Bibi’s face blushed purple. She wrung her hands and fluttered her plum wings. “They’re hiding, milord.” Her voice lowered to a whisper. “Lady Esmee de Groot arrived not an hour ago. She’s already making plans for how she’ll redecorate.” Her eyes widened, as if pleading. “Is it true, your lordship? Is she really the new ruler of the Hollow Court?”

“Of course not,” Braam said, biting back his anger. “I willnotbend the knee to Fenna de Groot. This court is ours.”

She breathed a sigh of relief. “You can come out, Rineke.”

The Captain of the Parapets Emergency Guard was nowhere to be seen.

Bibi cleared her throat, her high, sweet voice suddenly terribly loud. “Rineke! Quit snogging Hugo and get out here!”

Rineke emerged, nose crinkling in an expression that reminded Braam of Katty. Her clothing was rumpled, and a half-dazed expression altered her usually tough demeanor. “Bibi? When did you get back? Did you find—oh!” As Rineke’s eyes landed on her lord, her wings snapped to attention.

“Where is my wife?” Braam demanded of her.

Rineke and Bibi exchanged looks. “I was just about to go out for my shift,” Rineke said, “When Lady de Groot barged in. We’ve been trading off, Bibi and Hugo and I, trying to find her.”

A tendon stood in Braam’s neck. “Who, Rineke? Who is missing? Do you mean this court’s lady?”

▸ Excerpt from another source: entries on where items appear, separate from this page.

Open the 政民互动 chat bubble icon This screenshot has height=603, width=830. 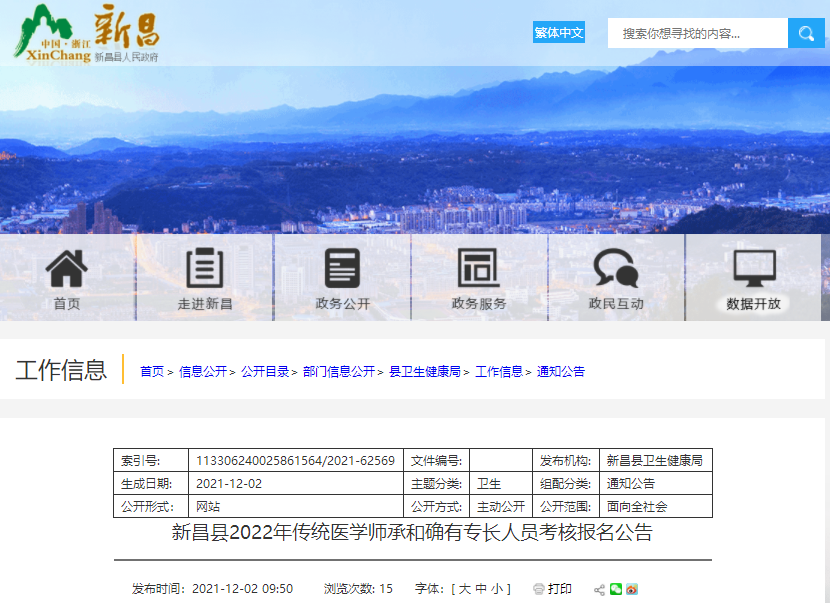coord(615,268)
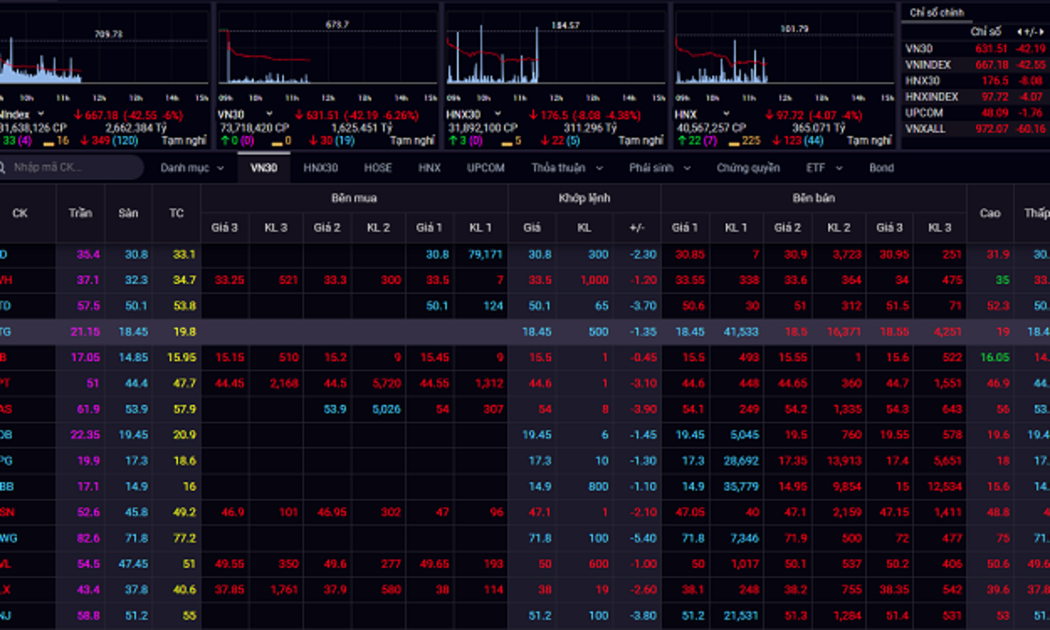
Task: Go to the Chứng quyền tab
Action: [747, 168]
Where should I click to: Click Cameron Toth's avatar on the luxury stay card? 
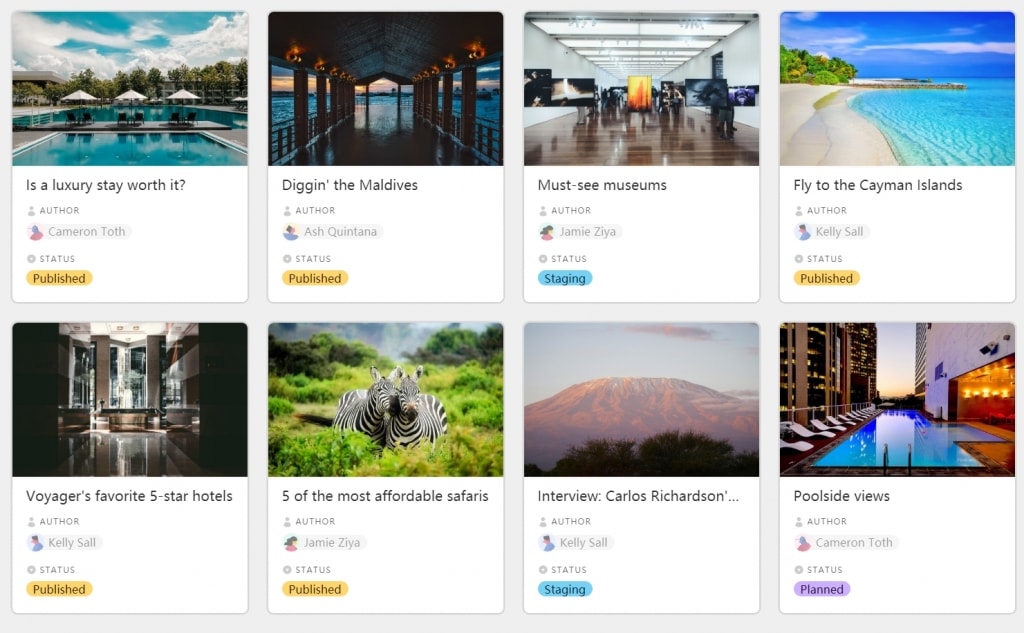coord(36,232)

She glanced at Bibi again, doubt flickering across her face. “Lady Braam left with the sorcerer from Samhain. He was going to help Misman—we would have gone, too, but she said we couldn’t be exposed to the Wasting.” She swallowed. “Milord, Misman fell ill earlier today.”

Misman. No.How could a child who’d trained with the Valkyrie be susceptible? Misman was a force all his own—how could he succumb to the Fae Wasting? This shouldn’t be. If his court’s magic wasn’t so depleted, this never would have happened.

But it had, all under Braam’s watch.

Braam growled with seething rage, at the Council of Lindendam, at the Elder Courts, at sorcerers who ought to leave his wife and his court the hell alone. He turned his fury-darkened eyes to the closed doors behind him, wondering if his hip would carry him any farther.

“Milord, if I may,” Rineke said, eyes darting toward the door just like his. “Bibi and I will keep searching for Lady Braam.”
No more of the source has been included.